Task instructions:
Copy each line of the records below verbatim, keeping every character, number, space and blank line unchanged.

Record excerpts:
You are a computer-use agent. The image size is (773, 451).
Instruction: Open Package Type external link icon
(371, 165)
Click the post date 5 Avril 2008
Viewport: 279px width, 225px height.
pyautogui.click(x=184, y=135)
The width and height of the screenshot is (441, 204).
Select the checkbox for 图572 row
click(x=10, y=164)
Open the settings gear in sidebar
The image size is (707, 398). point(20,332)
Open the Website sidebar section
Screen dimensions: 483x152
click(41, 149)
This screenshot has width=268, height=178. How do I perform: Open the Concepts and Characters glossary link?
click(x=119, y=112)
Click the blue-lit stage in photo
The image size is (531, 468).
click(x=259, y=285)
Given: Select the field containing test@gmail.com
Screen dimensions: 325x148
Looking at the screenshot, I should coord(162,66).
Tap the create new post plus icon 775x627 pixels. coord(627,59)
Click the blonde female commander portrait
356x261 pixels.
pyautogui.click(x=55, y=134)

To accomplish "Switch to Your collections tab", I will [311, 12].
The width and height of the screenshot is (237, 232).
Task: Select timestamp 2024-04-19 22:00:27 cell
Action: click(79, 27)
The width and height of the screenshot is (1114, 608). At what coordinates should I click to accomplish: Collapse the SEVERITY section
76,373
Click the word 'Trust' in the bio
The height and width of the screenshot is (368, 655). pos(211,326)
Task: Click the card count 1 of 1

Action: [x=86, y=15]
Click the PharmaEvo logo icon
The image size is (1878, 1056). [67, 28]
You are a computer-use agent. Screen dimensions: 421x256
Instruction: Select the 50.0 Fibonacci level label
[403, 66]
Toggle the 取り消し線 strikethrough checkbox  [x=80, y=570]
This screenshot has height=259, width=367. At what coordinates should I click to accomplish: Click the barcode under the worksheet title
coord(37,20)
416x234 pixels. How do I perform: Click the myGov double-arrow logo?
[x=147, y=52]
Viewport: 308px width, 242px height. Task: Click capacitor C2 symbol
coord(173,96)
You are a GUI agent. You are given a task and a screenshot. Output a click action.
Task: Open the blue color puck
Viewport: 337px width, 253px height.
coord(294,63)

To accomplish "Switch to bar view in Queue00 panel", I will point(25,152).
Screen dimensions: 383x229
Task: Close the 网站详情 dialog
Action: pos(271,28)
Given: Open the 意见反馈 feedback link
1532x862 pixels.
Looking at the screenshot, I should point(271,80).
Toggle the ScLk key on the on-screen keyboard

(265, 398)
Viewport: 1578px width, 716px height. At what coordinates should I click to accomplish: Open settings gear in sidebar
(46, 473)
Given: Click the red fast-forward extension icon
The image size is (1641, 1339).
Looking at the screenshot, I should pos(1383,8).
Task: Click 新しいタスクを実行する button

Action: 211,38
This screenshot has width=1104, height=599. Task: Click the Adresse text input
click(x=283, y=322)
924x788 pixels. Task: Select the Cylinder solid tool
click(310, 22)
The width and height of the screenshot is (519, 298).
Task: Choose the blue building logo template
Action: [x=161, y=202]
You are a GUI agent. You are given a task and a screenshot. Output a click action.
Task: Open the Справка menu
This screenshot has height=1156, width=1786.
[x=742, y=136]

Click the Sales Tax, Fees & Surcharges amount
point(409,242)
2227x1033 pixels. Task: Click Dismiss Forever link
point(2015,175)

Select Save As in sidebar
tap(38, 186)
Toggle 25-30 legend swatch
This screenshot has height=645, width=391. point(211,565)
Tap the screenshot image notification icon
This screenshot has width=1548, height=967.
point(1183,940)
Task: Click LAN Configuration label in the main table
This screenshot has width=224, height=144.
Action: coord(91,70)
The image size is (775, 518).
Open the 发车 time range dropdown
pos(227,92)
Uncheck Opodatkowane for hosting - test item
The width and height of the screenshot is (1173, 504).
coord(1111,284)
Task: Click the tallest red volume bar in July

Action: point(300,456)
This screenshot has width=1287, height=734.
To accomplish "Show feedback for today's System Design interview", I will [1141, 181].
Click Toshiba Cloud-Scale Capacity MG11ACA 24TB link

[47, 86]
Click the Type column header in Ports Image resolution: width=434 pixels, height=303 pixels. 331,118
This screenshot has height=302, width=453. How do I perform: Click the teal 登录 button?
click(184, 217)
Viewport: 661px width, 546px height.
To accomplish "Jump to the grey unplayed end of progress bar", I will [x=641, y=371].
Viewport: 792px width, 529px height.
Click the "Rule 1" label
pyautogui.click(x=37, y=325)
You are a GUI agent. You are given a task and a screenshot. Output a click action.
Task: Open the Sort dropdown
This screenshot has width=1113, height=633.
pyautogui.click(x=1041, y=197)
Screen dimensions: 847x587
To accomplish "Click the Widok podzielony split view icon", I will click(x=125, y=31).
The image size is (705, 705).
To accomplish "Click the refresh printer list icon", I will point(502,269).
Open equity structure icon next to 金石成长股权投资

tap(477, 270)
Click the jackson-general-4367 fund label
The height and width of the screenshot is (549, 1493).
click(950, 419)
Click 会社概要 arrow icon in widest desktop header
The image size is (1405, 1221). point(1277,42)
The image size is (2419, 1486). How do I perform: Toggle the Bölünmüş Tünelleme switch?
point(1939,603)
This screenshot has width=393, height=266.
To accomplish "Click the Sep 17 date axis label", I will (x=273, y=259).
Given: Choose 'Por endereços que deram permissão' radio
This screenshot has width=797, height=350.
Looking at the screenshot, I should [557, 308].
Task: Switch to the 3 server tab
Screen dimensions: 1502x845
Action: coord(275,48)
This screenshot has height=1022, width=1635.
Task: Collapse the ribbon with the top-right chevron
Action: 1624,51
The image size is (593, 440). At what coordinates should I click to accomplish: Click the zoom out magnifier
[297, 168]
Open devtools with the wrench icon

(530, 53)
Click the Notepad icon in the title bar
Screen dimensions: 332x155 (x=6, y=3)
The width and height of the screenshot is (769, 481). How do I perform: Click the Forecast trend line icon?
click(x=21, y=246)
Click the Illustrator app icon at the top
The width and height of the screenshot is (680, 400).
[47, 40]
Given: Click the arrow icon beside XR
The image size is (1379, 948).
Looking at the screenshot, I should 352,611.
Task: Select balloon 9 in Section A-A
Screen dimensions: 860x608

Response below:
You are a computer-use agent. The image size is (773, 451).
Instruction: Open Package Type external link icon
(371, 165)
Click the post date 5 Avril 2008
Viewport: 279px width, 225px height.
pyautogui.click(x=184, y=135)
The width and height of the screenshot is (441, 204).
Select the checkbox for 图572 row
click(x=10, y=164)
Open the settings gear in sidebar
The image size is (707, 398). point(20,332)
Open the Website sidebar section
Screen dimensions: 483x152
click(41, 149)
This screenshot has width=268, height=178. How do I perform: Open the Concepts and Characters glossary link?
click(x=119, y=112)
Click the blue-lit stage in photo
The image size is (531, 468).
click(x=259, y=285)
Given: Select the field containing test@gmail.com
Screen dimensions: 325x148
Looking at the screenshot, I should coord(162,66).
Tap the create new post plus icon 775x627 pixels. coord(627,59)
Click the blonde female commander portrait
356x261 pixels.
pyautogui.click(x=55, y=134)

To accomplish "Switch to Your collections tab", I will [311, 12].
The width and height of the screenshot is (237, 232).
Task: Select timestamp 2024-04-19 22:00:27 cell
Action: click(79, 27)
The width and height of the screenshot is (1114, 608). At what coordinates should I click to accomplish: Collapse the SEVERITY section
76,373
Click the word 'Trust' in the bio
The height and width of the screenshot is (368, 655). pos(211,326)
Task: Click the card count 1 of 1

Action: [x=86, y=15]
Click the PharmaEvo logo icon
The image size is (1878, 1056). [67, 28]
You are a computer-use agent. Screen dimensions: 421x256
Instruction: Select the 50.0 Fibonacci level label
[403, 66]
Toggle the 取り消し線 strikethrough checkbox  [x=80, y=570]
This screenshot has height=259, width=367. At what coordinates should I click to accomplish: Click the barcode under the worksheet title
coord(37,20)
416x234 pixels. How do I perform: Click the myGov double-arrow logo?
[x=147, y=52]
Viewport: 308px width, 242px height. Task: Click capacitor C2 symbol
coord(173,96)
You are a GUI agent. You are given a task and a screenshot. Output a click action.
Task: Open the blue color puck
Viewport: 337px width, 253px height.
coord(294,63)

To accomplish "Switch to bar view in Queue00 panel", I will point(25,152).
Screen dimensions: 383x229
Task: Close the 网站详情 dialog
Action: pos(271,28)
Given: Open the 意见反馈 feedback link
1532x862 pixels.
Looking at the screenshot, I should point(271,80).
Toggle the ScLk key on the on-screen keyboard

(265, 398)
Viewport: 1578px width, 716px height. At what coordinates should I click to accomplish: Open settings gear in sidebar
(46, 473)
Given: Click the red fast-forward extension icon
The image size is (1641, 1339).
Looking at the screenshot, I should pos(1383,8).
Task: Click 新しいタスクを実行する button

Action: 211,38
This screenshot has width=1104, height=599. Task: Click the Adresse text input
click(x=283, y=322)
924x788 pixels. Task: Select the Cylinder solid tool
click(310, 22)
The width and height of the screenshot is (519, 298).
Task: Choose the blue building logo template
Action: [x=161, y=202]
You are a GUI agent. You are given a task and a screenshot. Output a click action.
Task: Open the Справка menu
This screenshot has height=1156, width=1786.
[x=742, y=136]

Click the Sales Tax, Fees & Surcharges amount
point(409,242)
2227x1033 pixels. Task: Click Dismiss Forever link
point(2015,175)

Select Save As in sidebar
tap(38, 186)
Toggle 25-30 legend swatch
This screenshot has height=645, width=391. point(211,565)
Tap the screenshot image notification icon
This screenshot has width=1548, height=967.
point(1183,940)
Task: Click LAN Configuration label in the main table
This screenshot has width=224, height=144.
Action: coord(91,70)
The image size is (775, 518).
Open the 发车 time range dropdown
pos(227,92)
Uncheck Opodatkowane for hosting - test item
The width and height of the screenshot is (1173, 504).
coord(1111,284)
Task: Click the tallest red volume bar in July

Action: point(300,456)
This screenshot has width=1287, height=734.
To accomplish "Show feedback for today's System Design interview", I will [1141, 181].
Click Toshiba Cloud-Scale Capacity MG11ACA 24TB link

[47, 86]
Click the Type column header in Ports Image resolution: width=434 pixels, height=303 pixels. 331,118
This screenshot has height=302, width=453. How do I perform: Click the teal 登录 button?
click(184, 217)
Viewport: 661px width, 546px height.
To accomplish "Jump to the grey unplayed end of progress bar", I will [x=641, y=371].
Viewport: 792px width, 529px height.
Click the "Rule 1" label
pyautogui.click(x=37, y=325)
You are a GUI agent. You are given a task and a screenshot. Output a click action.
Task: Open the Sort dropdown
This screenshot has width=1113, height=633.
pyautogui.click(x=1041, y=197)
Screen dimensions: 847x587
To accomplish "Click the Widok podzielony split view icon", I will click(x=125, y=31).
The image size is (705, 705).
To accomplish "Click the refresh printer list icon", I will point(502,269).
Open equity structure icon next to 金石成长股权投资

tap(477, 270)
Click the jackson-general-4367 fund label
The height and width of the screenshot is (549, 1493).
click(950, 419)
Click 会社概要 arrow icon in widest desktop header
The image size is (1405, 1221). point(1277,42)
The image size is (2419, 1486). How do I perform: Toggle the Bölünmüş Tünelleme switch?
point(1939,603)
This screenshot has width=393, height=266.
To accomplish "Click the Sep 17 date axis label", I will (x=273, y=259).
Given: Choose 'Por endereços que deram permissão' radio
This screenshot has width=797, height=350.
Looking at the screenshot, I should [557, 308].
Task: Switch to the 3 server tab
Screen dimensions: 1502x845
Action: coord(275,48)
This screenshot has height=1022, width=1635.
Task: Collapse the ribbon with the top-right chevron
Action: 1624,51
The image size is (593, 440). At what coordinates should I click to accomplish: Click the zoom out magnifier
[297, 168]
Open devtools with the wrench icon

(530, 53)
Click the Notepad icon in the title bar
Screen dimensions: 332x155 (x=6, y=3)
The width and height of the screenshot is (769, 481). How do I perform: Click the Forecast trend line icon?
click(x=21, y=246)
Click the Illustrator app icon at the top
The width and height of the screenshot is (680, 400).
[47, 40]
Given: Click the arrow icon beside XR
The image size is (1379, 948).
Looking at the screenshot, I should 352,611.
Task: Select balloon 9 in Section A-A
Screen dimensions: 860x608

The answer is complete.